Behind glass in the death chamber, while 20 people looked on, Daniel Lewis Lee was given two minutes to deliver his final words. He implored the media to look further into DNA evidence, which he says was left out of his trial; one presumes he is referring to a hair which was found in the cap he supposedly wore while carrying out the Mueller killings alongside Kehoe. Independent DNA analysis found that the hair did not belong to Lee, despite the prosecution building a large part of its case against Lee around the hair, but the government opposed reopening his case when the additional testing was done. Lee’s frustrated lawyers said at the time that the government “inexplicably refuses to look for answers where it knows it could find them”.

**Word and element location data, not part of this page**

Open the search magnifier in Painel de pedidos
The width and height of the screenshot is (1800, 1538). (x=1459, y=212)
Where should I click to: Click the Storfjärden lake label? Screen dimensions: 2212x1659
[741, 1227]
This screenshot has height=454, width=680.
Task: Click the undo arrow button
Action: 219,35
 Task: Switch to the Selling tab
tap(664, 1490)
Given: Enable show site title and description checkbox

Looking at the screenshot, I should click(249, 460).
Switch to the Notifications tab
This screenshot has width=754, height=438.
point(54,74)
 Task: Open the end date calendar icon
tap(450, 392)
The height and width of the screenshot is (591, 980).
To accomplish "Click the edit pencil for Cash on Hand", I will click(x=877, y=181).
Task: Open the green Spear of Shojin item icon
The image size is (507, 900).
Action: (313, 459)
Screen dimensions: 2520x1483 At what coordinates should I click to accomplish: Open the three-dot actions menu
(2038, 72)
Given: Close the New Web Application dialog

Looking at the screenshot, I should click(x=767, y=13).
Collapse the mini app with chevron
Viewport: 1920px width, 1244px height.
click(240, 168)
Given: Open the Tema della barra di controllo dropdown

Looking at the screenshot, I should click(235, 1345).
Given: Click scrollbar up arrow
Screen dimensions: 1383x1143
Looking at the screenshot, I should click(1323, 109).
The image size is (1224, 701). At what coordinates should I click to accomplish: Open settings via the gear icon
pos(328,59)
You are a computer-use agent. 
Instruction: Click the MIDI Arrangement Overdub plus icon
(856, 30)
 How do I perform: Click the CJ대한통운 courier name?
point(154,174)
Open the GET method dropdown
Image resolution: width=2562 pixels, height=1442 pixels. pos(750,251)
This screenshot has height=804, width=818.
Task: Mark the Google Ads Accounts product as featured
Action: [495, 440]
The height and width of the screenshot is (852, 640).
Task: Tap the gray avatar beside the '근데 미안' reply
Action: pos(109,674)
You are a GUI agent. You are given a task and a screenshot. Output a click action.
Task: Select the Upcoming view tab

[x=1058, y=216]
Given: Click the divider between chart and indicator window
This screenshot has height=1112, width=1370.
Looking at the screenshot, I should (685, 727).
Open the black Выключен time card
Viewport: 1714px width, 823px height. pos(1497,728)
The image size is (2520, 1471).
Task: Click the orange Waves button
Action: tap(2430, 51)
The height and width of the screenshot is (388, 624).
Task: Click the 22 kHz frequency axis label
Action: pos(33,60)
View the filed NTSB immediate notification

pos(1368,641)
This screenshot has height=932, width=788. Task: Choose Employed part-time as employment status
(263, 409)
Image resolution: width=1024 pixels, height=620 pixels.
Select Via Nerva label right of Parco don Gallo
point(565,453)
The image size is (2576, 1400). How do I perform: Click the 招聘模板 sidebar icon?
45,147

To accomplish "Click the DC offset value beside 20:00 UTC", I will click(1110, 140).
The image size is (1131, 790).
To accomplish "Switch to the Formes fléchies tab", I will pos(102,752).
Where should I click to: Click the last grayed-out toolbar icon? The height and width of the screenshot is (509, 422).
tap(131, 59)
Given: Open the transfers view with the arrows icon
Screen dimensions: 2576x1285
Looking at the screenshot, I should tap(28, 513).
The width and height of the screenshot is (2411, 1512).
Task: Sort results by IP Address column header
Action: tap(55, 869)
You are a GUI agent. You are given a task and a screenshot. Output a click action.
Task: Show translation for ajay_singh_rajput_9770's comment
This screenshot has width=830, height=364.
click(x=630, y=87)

In the courtroom, Lee’s relationship with Kehoe was described as like a puppy dog following an owner. It was implied that he may have been a willing scapegoat or an uncomfortable bystander. The keys to handcuffs found locked round the wrists of the murdered members of the Mueller family were found in Kehoe’s home. It was also reported from the trial that Kehoe had visited and robbed the Mueller family on his own previously, before returning with Lee on the day of their deaths.

Daniel Lewis Lee’s final words were: “I’ve made a lot of mistakes in my life, but I’m not a murderer. You’re killing an innocent man.” A few seconds later, he raised his head off the gurney to take a final look at the room, and fell silent.